No matter what your motorbike interests are, you can develop them as far as you want in Japan. Track days, where you pay a fee and get to ride your own bike on a race track for an hour or two, are commonplace, and anyone with a bike and leathers can participate. It's one of the best -- and safest -- ways to develop your riding skills.
If you want to get more involved in Japan's thriving racing scene, it's quite easy to acquire an amateur racing license. All that's required is membership of a circuit, then logging a certain amount of hours on the track. After that, you qualify for a racing license.
The same thing goes for motocross riding. Japan has many offroad courses that are open for practice. If you want to get involved in competition, acquiring a racing license is as easy as paying a fee.
For riders who simply want to brush up their skills in a totally non-intimidating environment, the Metropolitan Police Department in Tokyo offers riding classes at motor-vehicle centers every Sunday. Practice includes working on the slow-speed skills essential for riding in the city, as well as faster riding on a set course.
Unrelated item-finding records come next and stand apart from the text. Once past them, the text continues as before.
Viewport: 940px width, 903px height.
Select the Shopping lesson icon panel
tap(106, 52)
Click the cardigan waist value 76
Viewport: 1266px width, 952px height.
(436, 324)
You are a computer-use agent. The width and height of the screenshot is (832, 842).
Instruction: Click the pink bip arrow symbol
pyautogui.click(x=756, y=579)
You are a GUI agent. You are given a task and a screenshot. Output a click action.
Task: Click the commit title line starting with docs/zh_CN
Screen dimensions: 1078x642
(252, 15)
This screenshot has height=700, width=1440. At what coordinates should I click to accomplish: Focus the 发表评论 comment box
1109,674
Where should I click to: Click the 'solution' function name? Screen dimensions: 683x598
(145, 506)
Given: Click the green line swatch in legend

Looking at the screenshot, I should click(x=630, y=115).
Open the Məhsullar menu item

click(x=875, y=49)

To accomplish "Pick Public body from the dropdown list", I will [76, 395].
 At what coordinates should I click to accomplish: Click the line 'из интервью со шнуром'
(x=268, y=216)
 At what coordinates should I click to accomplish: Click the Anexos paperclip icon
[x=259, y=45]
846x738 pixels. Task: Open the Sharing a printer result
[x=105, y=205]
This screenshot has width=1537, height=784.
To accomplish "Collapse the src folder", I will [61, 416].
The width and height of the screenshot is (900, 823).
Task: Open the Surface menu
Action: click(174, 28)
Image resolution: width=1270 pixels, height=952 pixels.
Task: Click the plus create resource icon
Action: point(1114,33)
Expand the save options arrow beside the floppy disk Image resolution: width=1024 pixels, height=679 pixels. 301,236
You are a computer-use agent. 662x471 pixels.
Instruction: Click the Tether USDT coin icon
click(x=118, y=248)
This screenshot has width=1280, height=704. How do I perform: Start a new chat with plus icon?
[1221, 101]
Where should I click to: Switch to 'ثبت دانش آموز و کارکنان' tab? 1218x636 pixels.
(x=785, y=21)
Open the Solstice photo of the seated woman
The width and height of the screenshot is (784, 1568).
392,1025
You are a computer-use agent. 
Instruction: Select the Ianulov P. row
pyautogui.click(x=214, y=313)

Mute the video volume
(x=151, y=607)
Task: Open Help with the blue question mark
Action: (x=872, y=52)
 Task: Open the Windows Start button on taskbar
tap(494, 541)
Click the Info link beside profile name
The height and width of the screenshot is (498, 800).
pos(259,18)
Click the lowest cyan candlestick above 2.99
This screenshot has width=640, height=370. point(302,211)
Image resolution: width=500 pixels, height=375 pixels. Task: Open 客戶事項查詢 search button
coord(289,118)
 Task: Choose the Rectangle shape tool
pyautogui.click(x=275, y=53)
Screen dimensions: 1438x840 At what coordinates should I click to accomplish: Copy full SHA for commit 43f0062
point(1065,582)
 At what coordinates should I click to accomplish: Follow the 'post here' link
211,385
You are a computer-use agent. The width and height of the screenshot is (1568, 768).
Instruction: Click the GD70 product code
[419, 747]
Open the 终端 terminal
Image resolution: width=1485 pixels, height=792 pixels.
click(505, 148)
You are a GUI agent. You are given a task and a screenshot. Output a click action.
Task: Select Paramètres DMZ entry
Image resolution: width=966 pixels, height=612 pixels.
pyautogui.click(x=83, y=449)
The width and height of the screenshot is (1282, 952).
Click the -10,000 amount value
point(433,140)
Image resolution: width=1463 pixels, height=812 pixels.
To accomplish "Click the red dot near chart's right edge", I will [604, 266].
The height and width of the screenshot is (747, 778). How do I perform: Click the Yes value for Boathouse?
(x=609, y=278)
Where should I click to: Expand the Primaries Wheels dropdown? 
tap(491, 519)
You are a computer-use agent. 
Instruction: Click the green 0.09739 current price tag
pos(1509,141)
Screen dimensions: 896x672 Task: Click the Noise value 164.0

The instruction, by motorbike cops, is top-notch -- and all it costs is a few hundred yen for insurance.
Most people who come to Japan to live and work needlessly give up their right to travel freely, resigning themselves to a life mainly confined to cities. But it needn't be that way. If you have time, check out the bikes at the Tokyo Motor Show -- then look into getting your motorbike license. It's a passport to a side of Japan you've never seen before.